Requirement:
Check each line of the entries below for the word "menu" and state only how many lines have it.
___ Material for the task
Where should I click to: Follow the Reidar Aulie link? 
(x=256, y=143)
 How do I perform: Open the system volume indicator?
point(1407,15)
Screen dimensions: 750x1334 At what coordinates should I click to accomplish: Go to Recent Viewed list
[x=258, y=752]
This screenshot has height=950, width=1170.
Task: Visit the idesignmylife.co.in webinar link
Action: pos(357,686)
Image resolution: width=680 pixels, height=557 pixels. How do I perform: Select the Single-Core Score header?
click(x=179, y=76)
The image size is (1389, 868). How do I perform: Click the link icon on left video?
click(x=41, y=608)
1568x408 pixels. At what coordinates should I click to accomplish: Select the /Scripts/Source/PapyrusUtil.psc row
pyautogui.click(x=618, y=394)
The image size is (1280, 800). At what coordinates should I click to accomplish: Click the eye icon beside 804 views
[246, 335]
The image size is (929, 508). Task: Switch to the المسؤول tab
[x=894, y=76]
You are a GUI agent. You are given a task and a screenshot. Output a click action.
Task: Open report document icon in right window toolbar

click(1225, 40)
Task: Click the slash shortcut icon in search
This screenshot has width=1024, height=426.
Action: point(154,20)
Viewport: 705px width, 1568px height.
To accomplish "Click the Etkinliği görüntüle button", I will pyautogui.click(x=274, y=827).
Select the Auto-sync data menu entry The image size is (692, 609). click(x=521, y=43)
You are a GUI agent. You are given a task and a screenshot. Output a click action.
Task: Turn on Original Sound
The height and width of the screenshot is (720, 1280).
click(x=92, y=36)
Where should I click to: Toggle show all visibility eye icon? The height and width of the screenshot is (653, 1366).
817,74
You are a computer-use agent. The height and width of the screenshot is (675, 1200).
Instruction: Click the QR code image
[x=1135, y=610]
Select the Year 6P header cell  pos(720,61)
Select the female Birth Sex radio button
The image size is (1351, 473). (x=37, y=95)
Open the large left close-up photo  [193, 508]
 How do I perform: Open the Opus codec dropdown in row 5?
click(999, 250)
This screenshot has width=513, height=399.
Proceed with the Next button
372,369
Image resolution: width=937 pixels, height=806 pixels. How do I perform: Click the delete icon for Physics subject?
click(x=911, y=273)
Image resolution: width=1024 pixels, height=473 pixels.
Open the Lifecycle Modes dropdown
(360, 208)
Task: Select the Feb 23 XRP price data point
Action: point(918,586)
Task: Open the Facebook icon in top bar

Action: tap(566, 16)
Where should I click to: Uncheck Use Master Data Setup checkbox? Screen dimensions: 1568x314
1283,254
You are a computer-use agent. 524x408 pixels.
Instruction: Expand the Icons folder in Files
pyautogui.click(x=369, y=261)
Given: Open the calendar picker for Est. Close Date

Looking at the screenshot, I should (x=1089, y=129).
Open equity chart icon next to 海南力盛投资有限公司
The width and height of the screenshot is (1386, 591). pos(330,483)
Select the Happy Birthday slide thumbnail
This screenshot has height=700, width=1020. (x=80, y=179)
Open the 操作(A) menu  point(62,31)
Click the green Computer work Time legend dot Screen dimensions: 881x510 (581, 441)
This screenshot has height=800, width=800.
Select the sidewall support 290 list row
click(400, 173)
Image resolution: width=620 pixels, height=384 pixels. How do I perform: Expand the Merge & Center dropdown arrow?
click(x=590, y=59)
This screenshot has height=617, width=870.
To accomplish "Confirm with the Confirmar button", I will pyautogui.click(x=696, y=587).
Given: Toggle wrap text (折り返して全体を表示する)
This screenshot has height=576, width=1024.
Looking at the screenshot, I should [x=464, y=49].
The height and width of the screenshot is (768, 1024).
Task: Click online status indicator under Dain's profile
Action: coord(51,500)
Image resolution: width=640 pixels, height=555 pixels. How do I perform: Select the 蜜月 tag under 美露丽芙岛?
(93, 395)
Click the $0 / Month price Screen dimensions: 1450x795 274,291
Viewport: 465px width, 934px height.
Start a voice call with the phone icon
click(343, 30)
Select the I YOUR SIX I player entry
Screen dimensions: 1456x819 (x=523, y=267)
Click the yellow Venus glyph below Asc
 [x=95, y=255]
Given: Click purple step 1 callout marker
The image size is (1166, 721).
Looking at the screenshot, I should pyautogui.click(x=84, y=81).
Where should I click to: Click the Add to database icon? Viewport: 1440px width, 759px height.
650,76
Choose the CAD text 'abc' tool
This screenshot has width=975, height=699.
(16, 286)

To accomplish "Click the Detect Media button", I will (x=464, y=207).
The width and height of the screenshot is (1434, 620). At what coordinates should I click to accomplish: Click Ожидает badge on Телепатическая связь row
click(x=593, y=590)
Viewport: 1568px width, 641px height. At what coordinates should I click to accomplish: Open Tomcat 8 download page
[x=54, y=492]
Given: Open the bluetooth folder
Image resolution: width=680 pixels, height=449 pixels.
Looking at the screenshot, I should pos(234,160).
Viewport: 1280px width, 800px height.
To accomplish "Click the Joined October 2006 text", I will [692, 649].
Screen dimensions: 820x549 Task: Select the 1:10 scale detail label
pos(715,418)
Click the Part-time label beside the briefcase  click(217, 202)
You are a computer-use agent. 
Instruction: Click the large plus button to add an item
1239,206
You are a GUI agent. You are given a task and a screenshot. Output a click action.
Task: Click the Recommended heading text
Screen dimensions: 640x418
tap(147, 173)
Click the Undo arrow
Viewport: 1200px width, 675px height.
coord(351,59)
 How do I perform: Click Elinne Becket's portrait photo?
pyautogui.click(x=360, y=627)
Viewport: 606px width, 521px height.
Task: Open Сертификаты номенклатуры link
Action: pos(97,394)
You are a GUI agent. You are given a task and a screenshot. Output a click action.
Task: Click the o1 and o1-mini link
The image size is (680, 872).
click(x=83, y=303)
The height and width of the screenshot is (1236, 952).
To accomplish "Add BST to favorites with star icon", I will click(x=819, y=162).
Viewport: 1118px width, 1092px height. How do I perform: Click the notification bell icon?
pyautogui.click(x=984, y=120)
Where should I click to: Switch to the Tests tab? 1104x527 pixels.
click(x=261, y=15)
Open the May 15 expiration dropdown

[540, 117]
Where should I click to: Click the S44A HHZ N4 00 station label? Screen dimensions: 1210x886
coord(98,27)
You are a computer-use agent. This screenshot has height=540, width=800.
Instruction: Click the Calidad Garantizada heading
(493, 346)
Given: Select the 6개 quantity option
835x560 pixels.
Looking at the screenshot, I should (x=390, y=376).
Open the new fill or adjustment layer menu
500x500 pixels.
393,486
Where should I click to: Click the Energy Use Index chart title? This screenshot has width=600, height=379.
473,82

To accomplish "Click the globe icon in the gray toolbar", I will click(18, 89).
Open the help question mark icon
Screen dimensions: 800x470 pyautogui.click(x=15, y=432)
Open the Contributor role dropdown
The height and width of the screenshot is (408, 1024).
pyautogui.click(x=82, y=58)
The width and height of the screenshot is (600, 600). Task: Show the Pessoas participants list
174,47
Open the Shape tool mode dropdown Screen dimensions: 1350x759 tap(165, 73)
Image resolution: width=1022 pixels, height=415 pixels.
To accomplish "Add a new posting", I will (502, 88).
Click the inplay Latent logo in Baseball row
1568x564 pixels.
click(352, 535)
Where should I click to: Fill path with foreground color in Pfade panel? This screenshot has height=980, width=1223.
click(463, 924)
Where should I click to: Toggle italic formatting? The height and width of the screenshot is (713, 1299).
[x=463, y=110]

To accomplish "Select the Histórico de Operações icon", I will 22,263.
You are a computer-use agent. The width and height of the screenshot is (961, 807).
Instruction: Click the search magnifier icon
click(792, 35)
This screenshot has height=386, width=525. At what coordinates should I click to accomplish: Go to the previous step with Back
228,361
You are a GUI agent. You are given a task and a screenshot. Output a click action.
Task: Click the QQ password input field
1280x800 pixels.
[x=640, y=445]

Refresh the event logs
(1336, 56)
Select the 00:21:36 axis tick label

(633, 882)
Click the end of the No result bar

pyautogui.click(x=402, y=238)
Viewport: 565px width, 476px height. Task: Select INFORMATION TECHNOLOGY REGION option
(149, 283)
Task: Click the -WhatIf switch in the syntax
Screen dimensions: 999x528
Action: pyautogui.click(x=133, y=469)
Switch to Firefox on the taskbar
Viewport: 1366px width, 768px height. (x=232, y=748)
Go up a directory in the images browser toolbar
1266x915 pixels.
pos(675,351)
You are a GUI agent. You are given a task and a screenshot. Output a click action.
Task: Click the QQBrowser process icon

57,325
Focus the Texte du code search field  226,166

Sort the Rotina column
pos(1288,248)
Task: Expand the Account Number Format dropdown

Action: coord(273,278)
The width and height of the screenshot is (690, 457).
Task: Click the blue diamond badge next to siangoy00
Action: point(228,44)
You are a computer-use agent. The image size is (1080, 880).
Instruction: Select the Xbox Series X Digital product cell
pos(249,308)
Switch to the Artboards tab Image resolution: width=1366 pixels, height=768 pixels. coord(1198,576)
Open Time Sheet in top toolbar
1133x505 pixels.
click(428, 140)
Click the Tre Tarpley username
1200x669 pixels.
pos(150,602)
______
Finished task:
3